I have not tried it, but I could imagine that for outline writers with ADD, it might work quite well to do the creative planning phase without medication, but sit down to get words on the page with it. Then perhaps going again without while revising the first draft to look for opportunities to spice up the scenes or dialog. Or the other way around. Might be interesting to experiment with.

Well with this kind of medication you have to take it before bed and it's supposed to last all day. I don't seem to have much trouble so far getting my creative side to function, and it's helped a little. But it tends to wear off when I'm at work. The psychiatrist didn't give me the typical ADHD stimulant either though, he gave me this stuff that is supposed to not only help me focus, but it's supposed to lower anxiety and blood pressure (which is fine because I also have anxiety disorders and high blood pressure).

I'm also trying to do therapy as well as diet and exercise.I'm hoping I can stay on a relatively low dose, I'm not crazy about medication by principle, but I had enough of my anxiety making my life a living heck and not being able to focus.
 

Yora

Maester
Psychiatric medicines certainly are no toy and way too often they are prescribed irresponsibly. The same way that antibiotics get thrown at all kinds of problems where they don't do any good. But when used for the right conditions in the right amounts, they can bring huge relief. They should not be used lightly and on a whim, and if they don't work or make you feel even worse overall they should not be continued to be taken.
But in the end, they help the brain to get its chemicals to the levels they are supposed to be and work more properly. It's no different than wearing glasses to see better or using a cane to walk better. If it's an option, try it out to see if it helps. In the end, it comes down to what the patient feels is the best balance between symptoms and side effects. That's an individual perception and judgement, not something to say "trust me, I'm a doctor, it's supposed to be that way".

Now that you mention it, I think there are two different types of ADD medication. One that kicks in immediately and lasts for 6 to 8 hours or so, and another type that works over a longer period. Which one is better for you depends on personal needs. For people who think their medication interferes with their life, perhaps switching to the other might help. I certainly would prefer something that gives me the option to more or less switch the meds on when I need them and have the option to let them run out a few hours later if that suits me. Medication that keeps me under a stable effect I really wouldn't want. I need to be able to get back to having my thoughts roam freely in the evening and on weekends.
 

MauEvig

Minstrel
Well since I have anxiety this one seems to help a little...albeit it does come with a side effect where I'm a bit drowsy. But exercise helps to counter that. I could definitely feel a difference, but I know I'm going to need more than just medication.

Definitely agree that the world is over medicated, and I'd prefer alternative methods first if possible.
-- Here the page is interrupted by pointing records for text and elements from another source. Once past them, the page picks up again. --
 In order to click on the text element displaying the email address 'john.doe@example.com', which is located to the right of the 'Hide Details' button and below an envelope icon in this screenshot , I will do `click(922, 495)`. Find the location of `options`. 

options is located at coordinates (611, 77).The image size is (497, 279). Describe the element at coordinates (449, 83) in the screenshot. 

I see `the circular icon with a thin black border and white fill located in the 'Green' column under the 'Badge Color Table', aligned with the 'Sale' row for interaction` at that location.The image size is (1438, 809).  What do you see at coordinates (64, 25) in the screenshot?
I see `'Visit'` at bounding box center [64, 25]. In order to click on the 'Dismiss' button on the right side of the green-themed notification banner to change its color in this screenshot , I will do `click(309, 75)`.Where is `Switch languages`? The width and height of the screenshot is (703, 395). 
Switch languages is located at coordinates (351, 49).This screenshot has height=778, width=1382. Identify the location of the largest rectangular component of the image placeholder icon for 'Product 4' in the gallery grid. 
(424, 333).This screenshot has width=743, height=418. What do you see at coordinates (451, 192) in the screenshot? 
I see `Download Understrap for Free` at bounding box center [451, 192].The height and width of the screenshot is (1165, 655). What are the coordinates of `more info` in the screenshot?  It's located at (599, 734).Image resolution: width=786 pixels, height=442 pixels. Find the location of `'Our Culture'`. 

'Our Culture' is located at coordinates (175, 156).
I just hope I don't have to be on medication for the rest of my life. I'm hoping to build up skills by dieting and exercise and therapy so eventually I can be OK without the medication.
 

Thunder Angel

New Member
I have various forms of synesthesia, and possibly high-functioning Asperger's. The stories I write are kind of weird and visceral, which, I don't doubt, could be contributed to my unconventional cognitive-processes.